Американка недолго пожила там, ее вытребовал сын, и она уехала. А я у Вахрамеевны жил долго, и у нас там всякие события были.
В этой книжке, которую я, может быть, назову «Давние встречи», мне и хочется рассказать о простых людях, вроде Вахрамеевны, Панкрата, некоторых матросов вспомнить.

Я иногда получаю письма от моих друзей-матросов, которые еще живы. Им попались мои книжки, и они интересно пишут.
В новой книжке хочется мне написать о Петре Степановиче Свирненко, с которым я познакомился на Таймыре. Это был удивительный человек, Герой Социалистического Труда. Он прозимовал в Арктике 27 лет. Я очень любил Петра Степановича, и все его любили. Перевидел он много. Это был скромный и сильный человек. Необыкновенно любили его ездовые собаки, только его одного и признавали по-настоящему. О нем мне очень хочется написать.

— Иван Сергеевич, со многими современными писателями вы близко знакомы, многие — ваши друзья. Интересно, кто из них вам особенно близок?

— Действительно, я был знаком со многими писателями. Встречался и с Горьким, и он неплохо как будто отзывался о моих писаниях. Мне трудно даже сейчас перечислить всех писателей — моих друзей.
Хочу сказать только, что первым советским писателем, с которым я познакомился, был Константин Александрович Федин. Я вернулся тогда из-за границы и передал ему письмо от Горького. Одна из первых книг Федина, «Трансвааль», была написана им по материалам, которые он собирал в 20-х годах, когда гостил у меня в деревне, на Смоленщине.
Моим близким другом считаю я и Александра Трифоновича Твардовского – моего земляка, с которым меня свела судьба лет 20 назад. Творчество Твардовского мне близко душевно.

— Иван Сергеевич, среди немногих статей, которые вы написали, есть у вас и статья о Торо. В некоторых ваших книжках — о природе, об охоте — часто находишь и мысли, близкие к взглядам Торо. Не хотели бы вы высказаться на эту тему?

— Мне кажется, что мы с Торо одинаково понимаем природу и любим ее. Мне частенько приходилось жить в одиночестве в лесу, но я не ставил себе тех задач, какие он ставил перед собой. Я просто жил в лесу и кормил сам себя тем, что добывал своими руками.
Как-то я жил в домике на озере Чуна — безлюдное озеро. Там кто-то давным-давно поставил домик (недавно я узнал, что этот домик развалился). И вот я жил там совершенно один, питался тем, что добывал ружьем и удочкой.

Я ловил хариусов. Их там было множество, и когда я начинал чистить рыбу, из груды камней, которые лежали около домика, всегда выбегал горностай и кормился рыбьими отбросами.

• **Фрагменты записей**:
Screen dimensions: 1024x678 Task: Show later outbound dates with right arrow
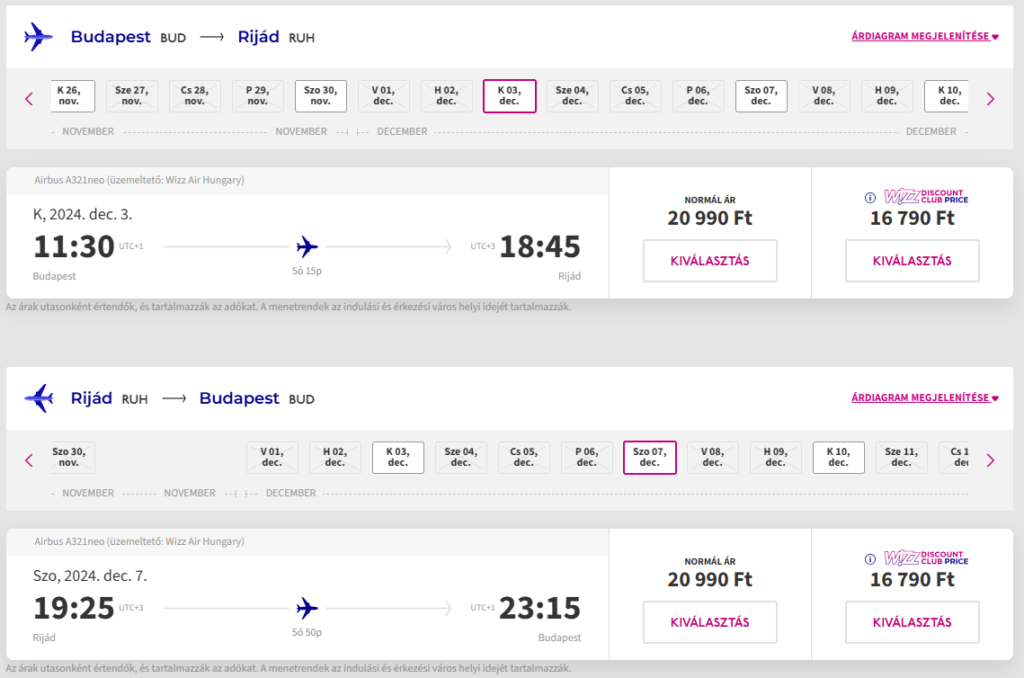pyautogui.click(x=990, y=98)
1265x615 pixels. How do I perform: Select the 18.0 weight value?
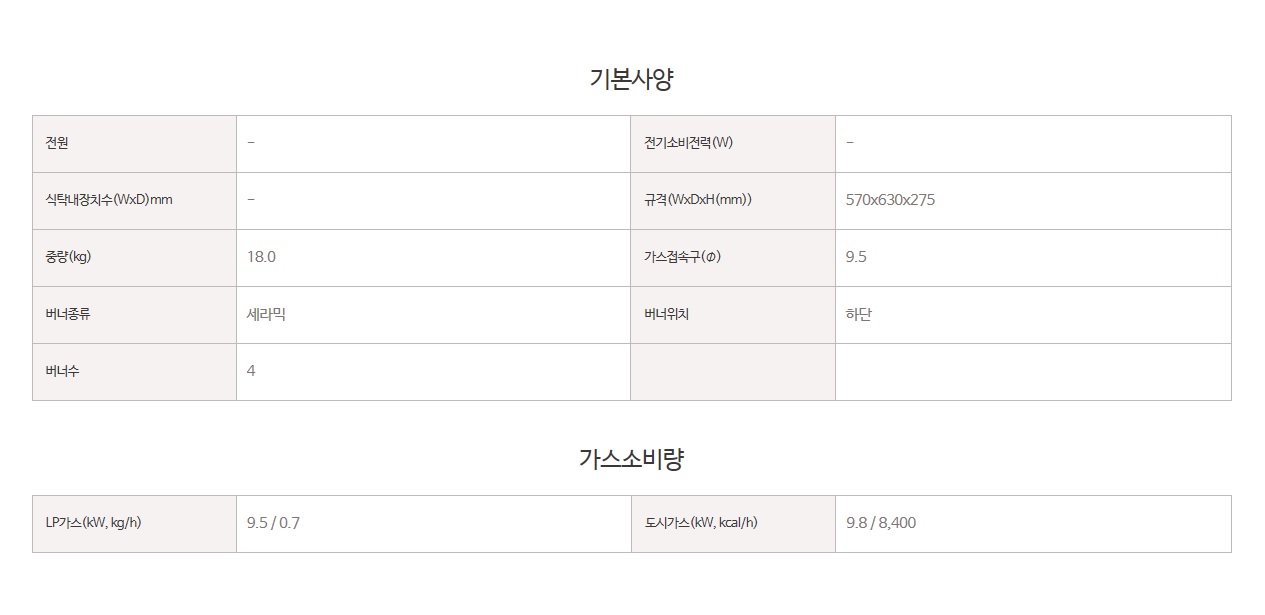pyautogui.click(x=261, y=257)
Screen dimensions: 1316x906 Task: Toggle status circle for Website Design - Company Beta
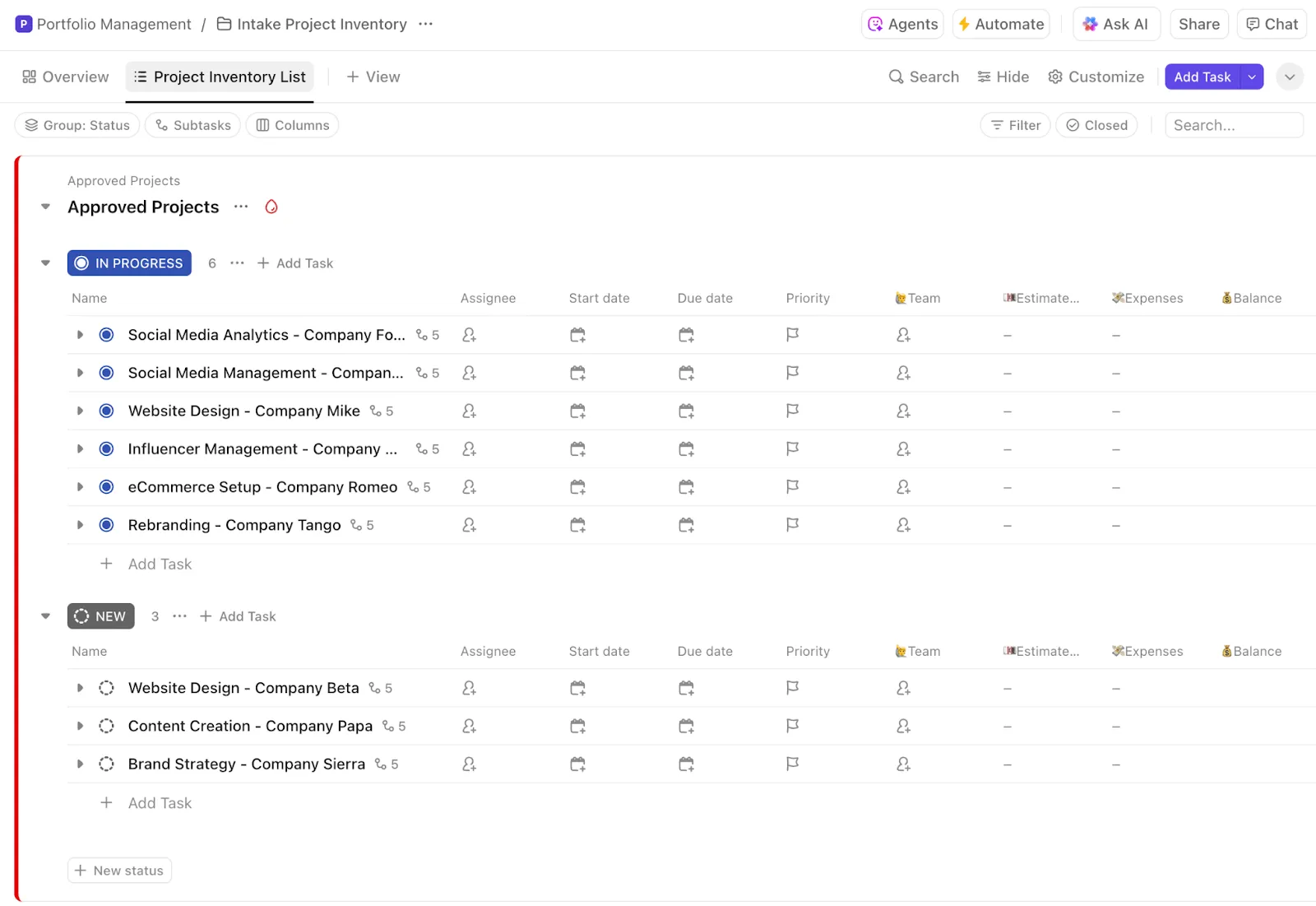[106, 688]
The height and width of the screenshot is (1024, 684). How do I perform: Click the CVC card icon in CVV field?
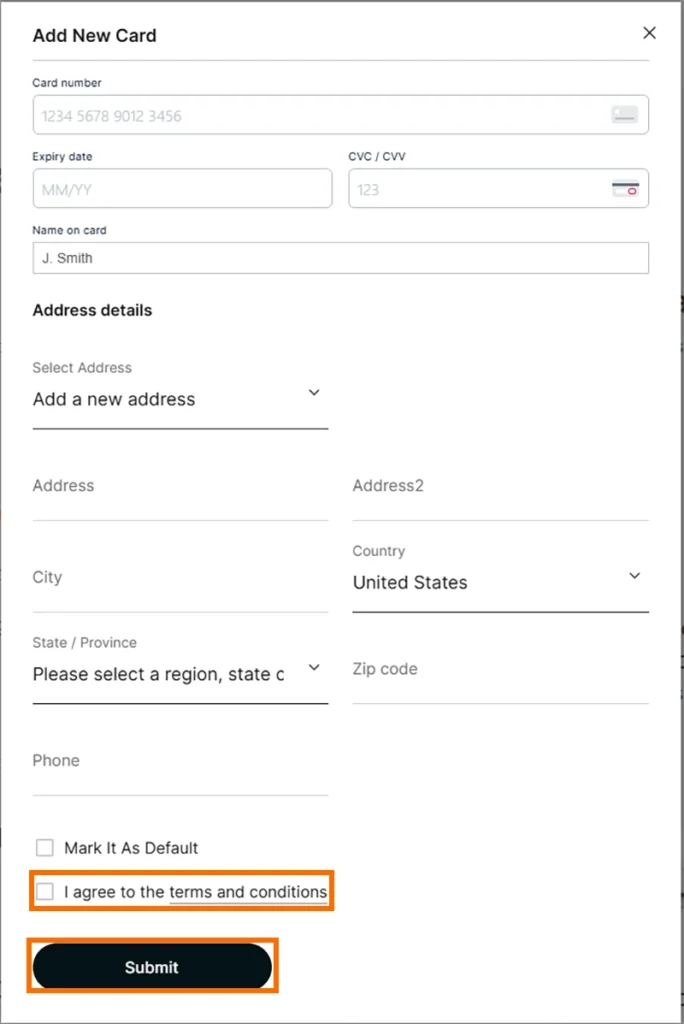[x=625, y=189]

• **Задание A**:
Перепишите отрывок интервью от слов «Моим близким другом» до слов «на эту тему?», заменив «судьба» на «жизнь».
• **Задание B**:
Переведите на английский язык предложение из интервью: «Мне кажется, что мы с Торо одинаково понимаем природу и любим ее».
• **Задание C**:
Продолжите интервью, написав то, что следует за его последним предложением.

• **Ответ A**:
Моим близким другом считаю я и Александра Трифоновича Твардовского – моего земляка, с которым меня свела жизнь лет 20 назад. Творчество Твардовского мне близко душевно.

— Иван Сергеевич, среди немногих статей, которые вы написали, есть у вас и статья о Торо. В некоторых ваших книжках — о природе, об охоте — часто находишь и мысли, близкие к взглядам Торо. Не хотели бы вы высказаться на эту тему?

• **Ответ B**:
It seems to me that Thoreau and I understand nature in the same way and love it.

• **Ответ C**:
Он так привык ко мне, что стал заползать в спальный мешок, сделанный из оленьих шкур, так что у нас установилась с ним дружба. Горностай, как известно, зверь не очень-то добрый, но привык ко мне. Большинство диких зверей привыкает к человеку.
В этой избушке я прожил часть зимы, — зимы там затяжные, а весна поздняя.

Торо был проповедник, а я проповедником не был. Но некоторые места в его проповеди мне очень близки и понятны. В Англии я наблюдал «Армию спасения» — благотворительную организацию. Торо ненавидел благотворителей, чувствуя в них фальшь.
Благотворительность — это еще не истинная доброта, а в Торо есть истинная доброта. Основа философии Торо — это любовь к подлинной (я подчеркиваю это — к подлинной) жизни.

Я считаю, что подлинная жизнь — это когда человек оставляет за собой след, большой или малый. А след этот остается, если человек делает какое-нибудь добро. Я считаю, что писательство тоже должно быть таким делом, из которого проистекает это добро. Вот мы пишем книги, пишем о хорошем, добром и этим выполняем какой-то свой внутренний долг. Я считаю, что в этом значение писателя, художника и каждого человека — делать добро. Это ведь важно и приятно делать добро, пусть даже маленькое.
Теперь, когда я плохо вижу и приходится иногда просить перевести меня через улицу, бегущий куда-то москвич вдруг останавливается и очень ловко и внимательно переводит меня через улицу.

Мне это очень приятно, и я чувствую, что и ему приятно сделать вот такое маленькое добро. Добро это всюду — и в нас и в природе.
Я никогда не мог слышать слов — «борьба с природой». С природой нельзя бороться, человек ведь тоже природа. У нас одна кровь и одна боль, так же мы родимся и умираем.
С природой не нужно бороться, нужно жить с нею в единстве.

Опубликовано в журнале «Вопросы литературы» №6 за 1969 г.